▸ Extract provided
# # # # # # #

It is hard to tell...who it is better for...the seniors...or the youth relating to elders that are not their parents, or professors, nor those seeking a protege'.

Sincerely,
Gargoyle


16 Nov 09 - 10:45 PM (#2767509)
Subject: RE: Attracting old folks to young folk music
From: Rabbi-Sol

Yes Ron. We have a wonderful crop of young singer/songwriters on the folk scene today and I agree that what they are creating is great folk music. And I see in my venue as well as in others that I attend that the older folks do enjoy their music.

However, as my wife Fay pointed out after reading your initial post on this thread, they are not attracting YOUNGER AUDIENCES and therein lies the problem.

If they can not attract younger audiences to their type of "folk" music, they are going to have to go more towards punk rock & heavy metal just to make a living.

What happens when we, the Geritol generation, are no longer on the scene? Who will be there to listen?

SOL


16 Nov 09 - 11:12 PM (#2767519)
Subject: RE: Attracting old folks to young folk music
From: WFDU - Ron Olesko

Sol, I think the problem is that the old-style venues are not the places that will attract younger audiences. Young kids do not want to hang out at a club with old farts like us or sit in their parents living room. They want to be with their peers and their venues are usually places where they can party, not listening rooms.    Let's face it, when we were in our 20's we really did not want to hang out in places that were associated with older generations either.

Check out Falcon Ridge, or the Rockwood Music Hall or venues that might not seem like your average folk club. Young fans are out there.

There is also a factor that folk music as we know it usually attracts older audiences. I was speaking with the booker for Cafe Lena and she told me that the average age at Lena's (running since 1961) is between 45 and 70. She also told me that it has been 45 to 70 for the last 15 years. I'm 52 and I was too young for the folk revival and really did not fully embrace the music until I was in my 20's.

This hand wringing about not getting young people interested has been going on for decades. The folk revival in this country began in the early part of the 20th century when people began to feel they would lose their traditions. Folk Festivals date back to the late 1880s and started to blossom in the 1930's. People have always worried that it would die out, and here we are.

Everyone needs to loosen their sphincters, there is nothing to worry about. Keep on making music, keep on presenting music. Water finds it's own level.


17 Nov 09 - 02:23 AM (#2767550)
Subject: RE: Attracting old folks to young folk music
From: Mavis Enderby

I can only speak for the festivals I've been to in England in the last 3 or 4 years, but there is usually a good age range present, with younger people well represented both on and off stage. I really don't see a problem!

Pete.


17 Nov 09 - 09:19 AM (#2767692)
Subject: RE: Attracting old folks to young folk music
From: Bonzo3legs

"Old" meaning??????????? Agreat number of 20 year olds sound very old!

# # # # # # #

▸ Excerpted records
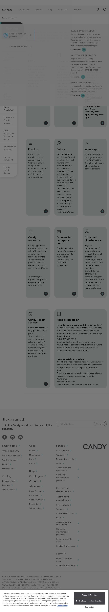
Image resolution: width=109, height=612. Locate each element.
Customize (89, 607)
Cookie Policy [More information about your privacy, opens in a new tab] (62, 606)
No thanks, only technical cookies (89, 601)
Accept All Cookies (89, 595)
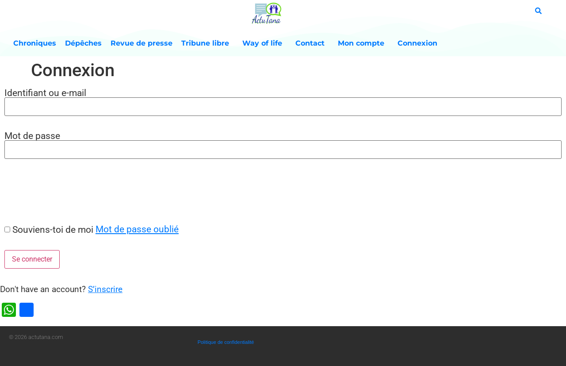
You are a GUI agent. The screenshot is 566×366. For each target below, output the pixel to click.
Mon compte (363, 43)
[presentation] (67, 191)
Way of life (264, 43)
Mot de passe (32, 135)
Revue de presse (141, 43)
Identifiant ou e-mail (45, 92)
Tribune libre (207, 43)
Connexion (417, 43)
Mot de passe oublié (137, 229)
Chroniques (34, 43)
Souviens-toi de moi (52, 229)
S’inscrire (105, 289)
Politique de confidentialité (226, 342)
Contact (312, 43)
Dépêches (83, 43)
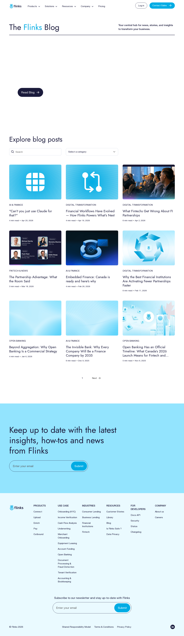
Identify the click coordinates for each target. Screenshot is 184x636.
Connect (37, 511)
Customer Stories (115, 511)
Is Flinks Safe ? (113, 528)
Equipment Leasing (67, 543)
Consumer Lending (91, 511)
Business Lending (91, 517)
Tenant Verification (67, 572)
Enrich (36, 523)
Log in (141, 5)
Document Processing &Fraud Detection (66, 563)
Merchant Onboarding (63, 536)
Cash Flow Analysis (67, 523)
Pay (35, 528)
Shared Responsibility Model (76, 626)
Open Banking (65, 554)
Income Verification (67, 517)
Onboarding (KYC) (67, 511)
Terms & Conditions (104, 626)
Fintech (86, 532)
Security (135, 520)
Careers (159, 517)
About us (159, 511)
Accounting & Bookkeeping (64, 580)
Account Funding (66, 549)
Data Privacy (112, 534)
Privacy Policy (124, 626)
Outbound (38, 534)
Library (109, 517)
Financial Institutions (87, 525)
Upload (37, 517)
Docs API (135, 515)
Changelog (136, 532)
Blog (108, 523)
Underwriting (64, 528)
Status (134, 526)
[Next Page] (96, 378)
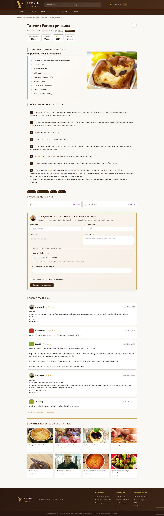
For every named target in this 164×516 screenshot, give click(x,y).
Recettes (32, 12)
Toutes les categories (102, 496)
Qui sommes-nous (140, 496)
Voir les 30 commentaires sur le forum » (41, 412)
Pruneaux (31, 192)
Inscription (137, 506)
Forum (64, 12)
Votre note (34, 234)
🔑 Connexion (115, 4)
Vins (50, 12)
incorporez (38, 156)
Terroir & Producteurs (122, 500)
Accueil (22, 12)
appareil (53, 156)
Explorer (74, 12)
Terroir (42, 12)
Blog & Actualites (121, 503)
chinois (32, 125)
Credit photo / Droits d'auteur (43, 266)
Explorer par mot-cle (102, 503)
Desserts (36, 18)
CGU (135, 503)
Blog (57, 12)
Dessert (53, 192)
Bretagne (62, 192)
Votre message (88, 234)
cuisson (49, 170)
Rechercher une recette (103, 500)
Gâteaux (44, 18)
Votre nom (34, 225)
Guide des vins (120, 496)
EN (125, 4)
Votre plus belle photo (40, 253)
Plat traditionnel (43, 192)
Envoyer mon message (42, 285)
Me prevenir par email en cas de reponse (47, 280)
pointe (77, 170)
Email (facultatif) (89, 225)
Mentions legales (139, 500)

# # # # # # #

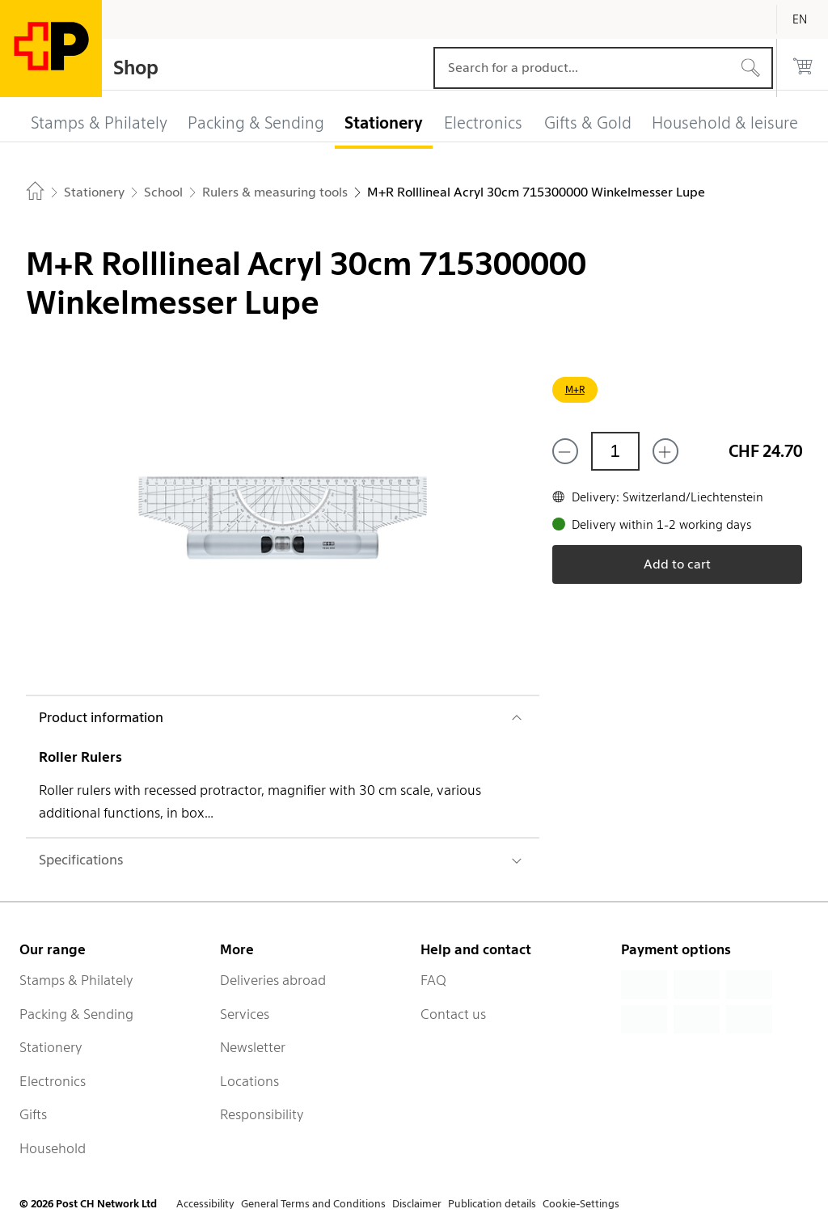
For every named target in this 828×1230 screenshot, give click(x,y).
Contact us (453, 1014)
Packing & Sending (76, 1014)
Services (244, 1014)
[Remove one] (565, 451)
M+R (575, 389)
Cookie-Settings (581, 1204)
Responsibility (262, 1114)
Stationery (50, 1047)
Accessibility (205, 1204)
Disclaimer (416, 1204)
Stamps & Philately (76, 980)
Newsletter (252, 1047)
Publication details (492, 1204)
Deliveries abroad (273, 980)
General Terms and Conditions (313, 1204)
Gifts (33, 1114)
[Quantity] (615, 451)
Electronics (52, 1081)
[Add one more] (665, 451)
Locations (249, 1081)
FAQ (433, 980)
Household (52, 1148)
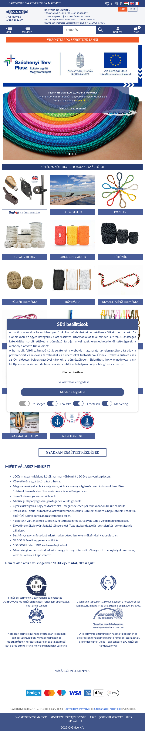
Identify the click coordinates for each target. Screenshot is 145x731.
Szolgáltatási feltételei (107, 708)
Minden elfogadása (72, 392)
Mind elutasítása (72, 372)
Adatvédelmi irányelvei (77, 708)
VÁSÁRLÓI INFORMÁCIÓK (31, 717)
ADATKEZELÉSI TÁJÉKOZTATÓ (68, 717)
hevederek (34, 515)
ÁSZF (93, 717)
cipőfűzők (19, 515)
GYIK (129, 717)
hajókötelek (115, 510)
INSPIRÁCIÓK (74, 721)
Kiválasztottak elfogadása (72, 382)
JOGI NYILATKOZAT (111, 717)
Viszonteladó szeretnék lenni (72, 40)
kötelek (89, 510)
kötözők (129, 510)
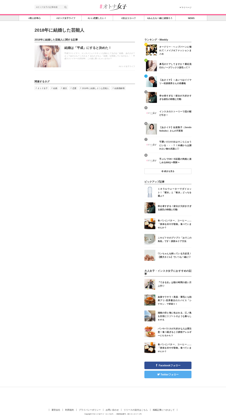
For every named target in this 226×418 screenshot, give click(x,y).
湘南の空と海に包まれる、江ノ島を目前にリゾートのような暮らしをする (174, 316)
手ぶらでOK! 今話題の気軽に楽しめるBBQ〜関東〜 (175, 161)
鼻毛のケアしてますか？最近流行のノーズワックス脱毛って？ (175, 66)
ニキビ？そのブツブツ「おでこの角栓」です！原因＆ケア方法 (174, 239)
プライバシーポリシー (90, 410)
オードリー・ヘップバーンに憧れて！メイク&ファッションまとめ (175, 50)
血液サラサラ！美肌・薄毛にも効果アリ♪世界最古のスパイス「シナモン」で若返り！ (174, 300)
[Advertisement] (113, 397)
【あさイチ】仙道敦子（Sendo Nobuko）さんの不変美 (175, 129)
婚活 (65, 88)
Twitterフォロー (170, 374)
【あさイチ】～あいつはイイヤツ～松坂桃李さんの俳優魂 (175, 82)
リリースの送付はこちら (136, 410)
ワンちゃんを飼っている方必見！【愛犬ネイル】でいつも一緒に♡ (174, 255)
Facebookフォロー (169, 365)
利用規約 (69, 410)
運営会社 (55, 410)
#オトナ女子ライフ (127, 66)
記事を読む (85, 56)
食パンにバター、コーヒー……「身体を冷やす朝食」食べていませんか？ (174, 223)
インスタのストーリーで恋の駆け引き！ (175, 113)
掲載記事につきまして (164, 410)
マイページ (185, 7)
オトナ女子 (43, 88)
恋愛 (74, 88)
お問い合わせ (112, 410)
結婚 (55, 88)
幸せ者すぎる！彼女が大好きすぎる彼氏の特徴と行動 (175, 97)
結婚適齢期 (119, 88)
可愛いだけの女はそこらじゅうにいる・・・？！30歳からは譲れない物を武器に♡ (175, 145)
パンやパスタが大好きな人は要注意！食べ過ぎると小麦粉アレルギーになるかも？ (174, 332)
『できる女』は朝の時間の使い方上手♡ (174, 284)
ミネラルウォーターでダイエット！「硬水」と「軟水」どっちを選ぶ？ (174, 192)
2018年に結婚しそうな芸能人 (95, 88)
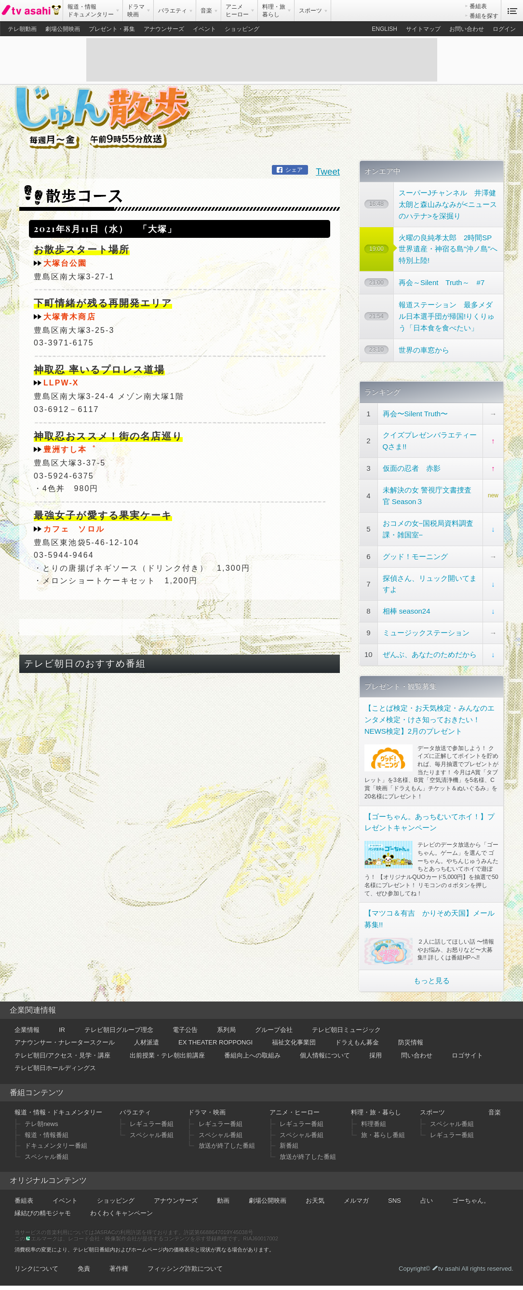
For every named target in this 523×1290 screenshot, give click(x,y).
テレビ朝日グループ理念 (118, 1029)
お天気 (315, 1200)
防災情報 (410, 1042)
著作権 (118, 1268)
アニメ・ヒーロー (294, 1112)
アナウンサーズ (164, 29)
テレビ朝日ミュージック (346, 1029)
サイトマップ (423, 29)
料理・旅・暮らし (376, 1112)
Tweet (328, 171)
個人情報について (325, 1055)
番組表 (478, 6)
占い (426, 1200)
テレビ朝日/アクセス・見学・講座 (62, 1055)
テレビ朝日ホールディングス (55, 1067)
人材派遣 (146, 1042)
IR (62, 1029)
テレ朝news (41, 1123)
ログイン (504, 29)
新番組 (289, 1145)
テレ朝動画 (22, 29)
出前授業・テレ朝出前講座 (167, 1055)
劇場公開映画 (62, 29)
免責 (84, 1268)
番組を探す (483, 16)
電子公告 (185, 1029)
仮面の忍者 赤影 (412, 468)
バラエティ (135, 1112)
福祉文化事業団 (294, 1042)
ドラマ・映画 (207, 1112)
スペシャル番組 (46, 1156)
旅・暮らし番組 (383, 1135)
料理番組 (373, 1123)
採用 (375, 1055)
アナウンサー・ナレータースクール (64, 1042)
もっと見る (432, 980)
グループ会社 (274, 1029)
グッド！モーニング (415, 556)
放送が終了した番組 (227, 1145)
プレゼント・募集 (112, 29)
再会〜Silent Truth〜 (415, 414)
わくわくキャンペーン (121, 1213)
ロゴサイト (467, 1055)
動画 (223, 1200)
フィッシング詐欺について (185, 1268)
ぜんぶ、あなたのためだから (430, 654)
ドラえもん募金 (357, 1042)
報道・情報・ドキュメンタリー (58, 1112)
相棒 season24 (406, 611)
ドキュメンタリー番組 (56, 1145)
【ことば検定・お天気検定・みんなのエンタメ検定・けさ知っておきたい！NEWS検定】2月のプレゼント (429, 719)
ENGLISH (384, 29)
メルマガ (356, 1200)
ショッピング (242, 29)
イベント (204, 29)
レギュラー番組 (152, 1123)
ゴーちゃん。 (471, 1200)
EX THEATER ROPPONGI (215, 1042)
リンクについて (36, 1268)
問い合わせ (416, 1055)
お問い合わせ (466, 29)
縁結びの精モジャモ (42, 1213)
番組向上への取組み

# # # # # # #

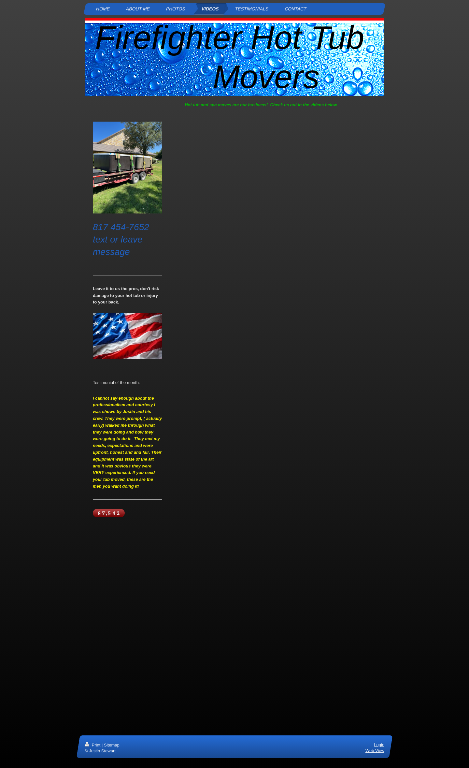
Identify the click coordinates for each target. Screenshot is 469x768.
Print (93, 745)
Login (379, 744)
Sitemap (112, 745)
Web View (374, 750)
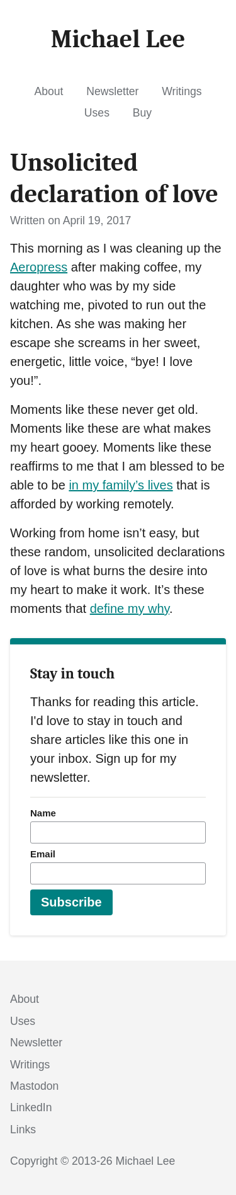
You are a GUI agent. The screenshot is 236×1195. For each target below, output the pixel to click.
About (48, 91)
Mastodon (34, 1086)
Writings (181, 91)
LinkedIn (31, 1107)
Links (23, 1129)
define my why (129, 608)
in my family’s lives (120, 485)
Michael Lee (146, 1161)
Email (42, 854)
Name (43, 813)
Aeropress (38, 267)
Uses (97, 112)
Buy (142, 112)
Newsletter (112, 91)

# # # # # # #

▸ Tasks
A - From the forum thread on folk music audiences, translate this sentence into Spanish: "Folk Festivals date back to the late 1880s and started to blossom in the 1930's."
B - Carry on the forum thread about drawing audiences to folk music, picking up after its final post.

▸ Responses to the exercise
A - Los festivales de folk se remontan a finales de la década de 1880 y empezaron a florecer en la de 1930.

B -
Presumably over 90s?


17 Nov 09 - 09:47 AM (#2767705)
Subject: RE: Attracting old folks to young folk music
From: GUEST,Goodnight Gracie

I agree with Ron that there are many great young musicians out there that are not strict interpreters of traditional music. There are also some great young artists steeped in the tradition. Elizabeth Laprelle comes to mind. FYI, Matt Brown will be performing with Bruce Hutton in Washington D.C. this coming Friday, November 20th, at the Washington Ethical Society, at 8 p.m. This is a FSGW-sponsored event. For more information go to FSGW's website at fsgw.org.


17 Nov 09 - 05:56 PM (#2768027)
Subject: RE: Attracting old folks to young folk music
From: Jack Campin

What I see locally is that there are quite a lot of youngish people doing singer-songwriter music in exactly the same American-commercial-country idiom my generation invented (I'm 60). Unsurprisingly, since they're doing the same stuff and this guy and this lass are better-looking than this bloke and this woman, they have no problem at all attracting an audience of people my age (that audience doesn't include me, just as it didn't 40 years ago).

There are also a lot of young performers doing mostly-instrumental music in basically traditional Scottish idiom. They also attract a multigenenerational audience, which I am part of. The fact that you can dance to their stuff helps.

What we don't have much of is younger performers doing traditional song. More of it in Gaelic, with people like Julie Fowlis and Rachel Walker. Not a lot in Scots; perhaps simply because there is a big tradition of danceable Gaelic song and only a much smaller one of Scots songs you can boogie to. And you certainly can't dance to ballads.


17 Nov 09 - 06:24 PM (#2768046)
Subject: RE: Attracting old folks to young folk music
From: dick greenhaus

Ron-
"There is the TRADITIONAL definition of "folk music" and there is a CONTEMPORARY definition." Just what is your definition?


17 Nov 09 - 07:35 PM (#2768085)
Subject: RE: Attracting old folks to young folk music
From: WFDU - Ron Olesko

I explained my definition many times in this thread. There is traditional folk and contemporary folk.


17 Nov 09 - 09:23 PM (#2768132)
Subject: RE: Attracting old folks to young folk music
From: M.Ted

No, Ron, you tossed a lot of generalities around, and, no argument, did it with great vigor, but as far as giving any criteria for figuring out what constitutes "contemporary folk", how to differentiate it from contemporary singer/songwriter stuff, or how it might be connected to
"traditional" folk music of one kind or another, you haven't done it--


17 Nov 09 - 10:27 PM (#2768148)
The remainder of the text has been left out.